Der Bundesrat beschloss schon im November, zur Initiative «Für eine direktdemokratische und wettbewerbsfähige Schweiz - keine EU-Passivmitgliedschaft» oder Kompass-Initiative ein Nein zu beantragen, ohne Gegenvorschlag. Nun hat er dem Parlament seine Botschaft zugestellt.

Hinter der Initiative steht eine überparteiliche Unternehmer-Gruppierung. Zu den Initianten gehören unter anderem die Partners-Group-Gründer Alfred Gantner, Urs Wietlisbach und Marcel Erni. Ebenfalls dabei sind der Unternehmer und Investor Daniel Aegerter sowie der frühere Bankier Eric Sarasin.

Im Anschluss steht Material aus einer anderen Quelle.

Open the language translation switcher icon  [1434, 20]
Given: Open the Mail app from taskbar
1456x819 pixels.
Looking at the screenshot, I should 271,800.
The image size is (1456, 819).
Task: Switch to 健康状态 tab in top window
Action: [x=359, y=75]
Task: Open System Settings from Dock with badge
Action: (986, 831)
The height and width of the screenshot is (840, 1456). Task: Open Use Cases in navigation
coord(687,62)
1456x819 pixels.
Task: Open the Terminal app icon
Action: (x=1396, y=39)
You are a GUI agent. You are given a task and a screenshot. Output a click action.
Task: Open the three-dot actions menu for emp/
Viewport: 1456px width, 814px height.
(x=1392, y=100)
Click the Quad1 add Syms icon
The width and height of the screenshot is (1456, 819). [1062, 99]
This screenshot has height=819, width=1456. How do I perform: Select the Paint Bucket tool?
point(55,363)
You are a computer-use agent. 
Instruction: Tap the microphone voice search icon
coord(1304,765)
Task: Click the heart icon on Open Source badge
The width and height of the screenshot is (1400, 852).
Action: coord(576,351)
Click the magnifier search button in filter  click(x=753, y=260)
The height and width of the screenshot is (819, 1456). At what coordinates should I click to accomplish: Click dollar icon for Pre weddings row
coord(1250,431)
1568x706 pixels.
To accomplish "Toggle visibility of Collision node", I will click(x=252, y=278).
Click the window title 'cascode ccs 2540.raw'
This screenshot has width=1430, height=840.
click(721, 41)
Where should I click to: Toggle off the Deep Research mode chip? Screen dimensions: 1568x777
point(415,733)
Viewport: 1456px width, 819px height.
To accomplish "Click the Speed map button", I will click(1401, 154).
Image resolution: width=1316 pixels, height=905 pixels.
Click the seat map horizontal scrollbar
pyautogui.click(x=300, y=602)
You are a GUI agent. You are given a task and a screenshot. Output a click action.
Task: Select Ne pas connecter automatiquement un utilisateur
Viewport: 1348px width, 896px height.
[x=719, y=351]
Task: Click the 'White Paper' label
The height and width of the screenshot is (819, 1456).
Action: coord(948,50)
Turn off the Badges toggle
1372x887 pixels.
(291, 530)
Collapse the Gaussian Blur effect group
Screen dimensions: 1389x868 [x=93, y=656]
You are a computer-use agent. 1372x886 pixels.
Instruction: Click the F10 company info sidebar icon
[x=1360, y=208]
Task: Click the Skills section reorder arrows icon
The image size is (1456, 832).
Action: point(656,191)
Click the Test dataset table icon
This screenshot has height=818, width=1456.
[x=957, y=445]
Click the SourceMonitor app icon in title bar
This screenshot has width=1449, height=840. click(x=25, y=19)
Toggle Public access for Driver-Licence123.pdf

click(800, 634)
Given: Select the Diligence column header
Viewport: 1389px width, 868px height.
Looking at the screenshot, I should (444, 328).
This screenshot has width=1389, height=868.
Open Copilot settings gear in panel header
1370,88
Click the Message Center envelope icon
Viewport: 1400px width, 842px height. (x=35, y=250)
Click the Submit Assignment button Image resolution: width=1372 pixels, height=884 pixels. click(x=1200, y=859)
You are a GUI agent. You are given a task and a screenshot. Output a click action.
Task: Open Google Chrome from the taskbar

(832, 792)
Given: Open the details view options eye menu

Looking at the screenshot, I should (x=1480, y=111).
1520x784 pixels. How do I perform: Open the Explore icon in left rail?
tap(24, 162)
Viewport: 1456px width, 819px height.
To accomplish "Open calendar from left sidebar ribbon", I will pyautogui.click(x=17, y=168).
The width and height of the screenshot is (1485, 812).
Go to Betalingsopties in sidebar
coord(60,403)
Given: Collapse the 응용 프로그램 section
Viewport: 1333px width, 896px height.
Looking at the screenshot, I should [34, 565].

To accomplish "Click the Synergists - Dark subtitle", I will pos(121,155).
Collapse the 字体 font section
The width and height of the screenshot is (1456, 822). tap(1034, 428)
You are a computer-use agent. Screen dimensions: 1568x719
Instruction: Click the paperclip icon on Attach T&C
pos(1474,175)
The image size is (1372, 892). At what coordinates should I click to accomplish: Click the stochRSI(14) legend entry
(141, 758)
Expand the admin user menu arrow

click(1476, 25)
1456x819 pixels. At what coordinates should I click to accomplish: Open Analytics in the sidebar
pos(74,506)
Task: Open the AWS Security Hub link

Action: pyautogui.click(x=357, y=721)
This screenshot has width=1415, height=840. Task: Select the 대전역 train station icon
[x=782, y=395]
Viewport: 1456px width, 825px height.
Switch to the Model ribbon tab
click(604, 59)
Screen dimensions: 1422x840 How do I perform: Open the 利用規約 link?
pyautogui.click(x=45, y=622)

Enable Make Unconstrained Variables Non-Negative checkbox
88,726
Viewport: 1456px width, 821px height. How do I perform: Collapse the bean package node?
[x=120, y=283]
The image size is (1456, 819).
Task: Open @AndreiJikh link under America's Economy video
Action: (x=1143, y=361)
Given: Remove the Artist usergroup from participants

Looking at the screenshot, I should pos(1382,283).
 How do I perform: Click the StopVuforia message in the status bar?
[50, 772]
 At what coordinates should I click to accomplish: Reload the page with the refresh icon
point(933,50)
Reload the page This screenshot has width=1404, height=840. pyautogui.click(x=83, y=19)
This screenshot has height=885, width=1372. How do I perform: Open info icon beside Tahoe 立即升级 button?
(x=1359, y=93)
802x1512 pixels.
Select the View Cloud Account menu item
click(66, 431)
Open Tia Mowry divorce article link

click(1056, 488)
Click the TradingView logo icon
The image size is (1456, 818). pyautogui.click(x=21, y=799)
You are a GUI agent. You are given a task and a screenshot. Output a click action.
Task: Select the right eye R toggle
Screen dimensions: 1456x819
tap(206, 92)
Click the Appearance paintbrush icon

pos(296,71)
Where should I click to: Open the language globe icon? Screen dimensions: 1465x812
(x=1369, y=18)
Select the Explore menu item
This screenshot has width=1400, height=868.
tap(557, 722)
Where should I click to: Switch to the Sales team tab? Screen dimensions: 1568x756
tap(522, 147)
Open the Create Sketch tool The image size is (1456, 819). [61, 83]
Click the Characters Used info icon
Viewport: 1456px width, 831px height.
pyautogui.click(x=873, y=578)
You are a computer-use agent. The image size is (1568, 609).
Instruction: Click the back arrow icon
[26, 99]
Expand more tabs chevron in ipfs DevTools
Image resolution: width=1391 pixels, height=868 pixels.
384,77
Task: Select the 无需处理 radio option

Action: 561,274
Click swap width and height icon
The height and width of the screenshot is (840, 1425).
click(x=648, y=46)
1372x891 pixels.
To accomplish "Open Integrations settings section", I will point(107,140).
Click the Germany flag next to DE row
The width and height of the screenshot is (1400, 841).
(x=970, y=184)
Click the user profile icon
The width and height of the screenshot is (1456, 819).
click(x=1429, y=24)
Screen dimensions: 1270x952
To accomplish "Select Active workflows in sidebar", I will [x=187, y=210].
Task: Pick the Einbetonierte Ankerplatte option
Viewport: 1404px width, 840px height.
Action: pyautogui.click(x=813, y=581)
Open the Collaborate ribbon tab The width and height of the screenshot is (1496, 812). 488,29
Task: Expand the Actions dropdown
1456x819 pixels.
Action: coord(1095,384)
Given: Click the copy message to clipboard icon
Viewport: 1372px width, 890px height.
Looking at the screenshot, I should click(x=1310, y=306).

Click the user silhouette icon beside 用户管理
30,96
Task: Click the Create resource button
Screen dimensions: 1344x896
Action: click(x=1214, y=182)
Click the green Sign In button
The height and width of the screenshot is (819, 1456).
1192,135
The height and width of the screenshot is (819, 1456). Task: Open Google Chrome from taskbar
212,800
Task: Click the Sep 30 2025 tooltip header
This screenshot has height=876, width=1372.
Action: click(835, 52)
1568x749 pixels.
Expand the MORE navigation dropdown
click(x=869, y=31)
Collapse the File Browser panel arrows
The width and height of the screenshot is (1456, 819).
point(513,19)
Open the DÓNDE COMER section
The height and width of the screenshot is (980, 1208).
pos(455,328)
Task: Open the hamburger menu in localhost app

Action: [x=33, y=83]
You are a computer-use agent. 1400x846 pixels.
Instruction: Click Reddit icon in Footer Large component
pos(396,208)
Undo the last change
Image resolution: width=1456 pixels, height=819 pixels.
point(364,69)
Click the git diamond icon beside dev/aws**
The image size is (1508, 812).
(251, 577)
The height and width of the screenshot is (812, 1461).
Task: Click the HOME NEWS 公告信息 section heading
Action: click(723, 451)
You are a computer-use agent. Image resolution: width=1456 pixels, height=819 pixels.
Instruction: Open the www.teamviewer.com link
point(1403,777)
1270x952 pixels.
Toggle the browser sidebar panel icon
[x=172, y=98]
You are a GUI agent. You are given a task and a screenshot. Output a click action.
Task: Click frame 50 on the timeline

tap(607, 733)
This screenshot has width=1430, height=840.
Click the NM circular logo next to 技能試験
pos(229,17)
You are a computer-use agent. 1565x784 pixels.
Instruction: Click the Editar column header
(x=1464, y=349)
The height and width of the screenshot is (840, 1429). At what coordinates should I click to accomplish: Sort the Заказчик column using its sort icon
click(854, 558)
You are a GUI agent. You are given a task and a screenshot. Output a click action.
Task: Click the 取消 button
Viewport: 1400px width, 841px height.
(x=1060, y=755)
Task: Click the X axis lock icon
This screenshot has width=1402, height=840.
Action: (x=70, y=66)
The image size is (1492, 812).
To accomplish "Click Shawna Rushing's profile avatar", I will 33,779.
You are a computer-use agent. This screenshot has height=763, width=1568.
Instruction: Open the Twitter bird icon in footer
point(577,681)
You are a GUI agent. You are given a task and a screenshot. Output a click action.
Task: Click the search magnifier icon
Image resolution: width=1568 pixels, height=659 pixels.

Die Initiative verlange eine Ausweitung des obligatorischen Staatsvertragsreferendums, führte der Bundesrat aus. Auch die Bilateralen III wolle die Initiative dem obligatorischen Referendum unterstellen und damit von Volk und Ständen genehmigt werden.

Der Bundesrat will die Grundsatzfrage des erweiterten Staatsvertragsreferendums aber nicht mit den Bilateralen III verknüpfen und nicht in laufende Entscheidprozesse eingreifen. Für eine Annahme der EU-Verträge genügt nach seiner Meinung das Volks-Ja. Im Parlament laufen Diskussionen zur Frage, ob neben dem Volk auch die Stände den Verträgen zustimmen sollten.